Dallara DW12 Speedway Aero Takes A Nod From Swift Engineering

The major difference with the 96th running of the Indianapolis 500 … the Greatest Spectacle in Racing … and virtually all previous editions of the race is the racing platform technology.

Most people who have been following American open wheel racing since the beginning know the trials and tribulations with the separation and unification of the series but few really have a handle on as to why this year will be different than any other year.

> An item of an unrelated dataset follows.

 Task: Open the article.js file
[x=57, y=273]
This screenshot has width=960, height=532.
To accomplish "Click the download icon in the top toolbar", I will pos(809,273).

The IZOD IndyCar Series has adopted a new chassis that handles the flow of air much differently than chassis of previous years and this change lays mainly in the concept of managing the airflow vortex that is created by the car and what happens to the flow of air after it leaves the back end or rear wing of the open wheel chassis. The car punches a change of the nature of the air … or hole in the air and this allows a car that is following to pass through the same space more easily, with less drag. Some have come to term this effect as “Tow” but what is really happening is that the new design manages the flow of the air to allow for the vortex “mushroom” to be busted. An aerodynamic design feature first pioneered by Swift Engineering and put into play by some very enterprising aerodynamic engineers at Dallara for the Speedway Configuration of the DW12 chassis.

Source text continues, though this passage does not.